From The Trouble with Principle by Stanley Fish:
“Many bad things are now being done in the name of neutral principles, and I hope it is clear by now that it is no paradox to say that bad things are being done by something which doesn’t exist. Indeed, it is crucial that neutral principles not exist if they are to perform the function I have described, the function of facilitating the efforts of partisan agents to attach an honorific vocabulary to their agendas. For the effort to succeed, the vocabulary (of ‘fairness’, ‘merit’, ‘neutrality’, ‘impartiality’, ‘mutual respect’, and so on) must be empty, have no traction or bite of its own, and thus be an unoccupied vessel waiting to be filled by whoever gets to it first or with the most persuasive force.

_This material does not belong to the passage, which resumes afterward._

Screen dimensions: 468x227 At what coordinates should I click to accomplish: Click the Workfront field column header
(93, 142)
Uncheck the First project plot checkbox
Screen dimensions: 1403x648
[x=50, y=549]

“But while there is a strong relationship between the emptiness or nonexistence of neutral principles and the work that they do (again, the emptiness provides the space for the work), there is no relationship at all between the emptiness of neutral principles and the political direction of that work. I have labeled the things I see being done with neutral principles as ‘bad’ because they involve outcomes I neither desire nor approve. They are not ‘bad’ simply because they were generated by the vocabulary of neutral principles, for that vocabulary has also generated outcomes I favor, especially in the areas of civil rights and the expansion of opportunities for women in the workplace and on the athletic field. The fact that the game of neutral principles is really a political game — the object of which is to package your agenda in a vocabulary everyone, or almost everyone, honors — is itself neutral and tells you nothing about how the game will be played in a particular instance. The truth, as I take it to be, that neutral principles, insofar as they are anything, are the very opposite of neutral, and are filled with substance, won’t tell you what substance they are filled with or whether or not you will like it. The fact that someone is invoking neutral principles will give you no clue as to where he is likely to come out until he actually arrives there and reveals his substantive positions.

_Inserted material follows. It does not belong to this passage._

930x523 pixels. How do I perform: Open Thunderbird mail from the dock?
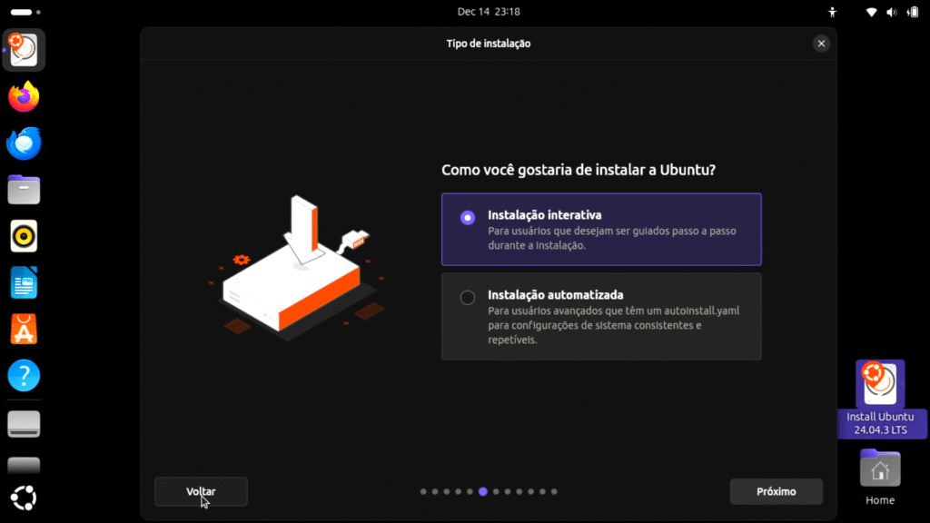(x=24, y=143)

“Those who stand on neutral principles often wish to be neutral in the political sense, and they avoid taking sides in deference to the pluralism of the forces in the field. It is for them that Machiavelli reserves his greatest scorn: ‘As a general thing, anyone who is not your friend will advise neutrality, while anyone who is your friend will ask you to join him, weapon in hand.’ Taking sides, weapon in hand, is not a sign of zealotry or base partisanship; it is the sign of morality, and it is the morality of taking sides, of frank and vigorous political action that is to be celebrate (though not urged, for it is inevitable.
“Thus, a number of related and finally equivalent lessons: no principle not already inflected with substance; no substantive agenda that is not (in the only appropriate non-neutral sense) principled. No part of the self (deliberative reason, reflective self-consciousness) abstracted from substantive commitments, and therefor no vantage point from which to survey one’s beliefs and revise them. No good reason to set one’s beliefs aside in favor of some higher-order impartiality or ethic of mutual respect, unless those abstractions are what you believe in — unless, that is, they are substantive and available to challenge as such. No vocabulary not already laden with substance and therefore no neutral-observation language on the basis of which non-biased action can be taken. No device, either representational or empirical, for quarantining politics, and therefore no hope of a procedural republic from which divisive issues have been banished and in which we can all just get along. No straight line from those lessons to the solution of any real-life problem; they are of no help and do no work except the (non-directing) work of telling you that you are on your own and that the resources you need are within you, if they are anywhere.
“The main thing I believe is that conflict is manageable only in the short run and that structures of conciliation and harmony are forever fragile and must always be shored up, with uncertain success. I am tempted to turn this into an imperative — perhaps, with a nod to Frederic Jameson, ‘always politicize’ — but the imperative would be unnecessary, for that is what we do all the time, whether we choose to or not.”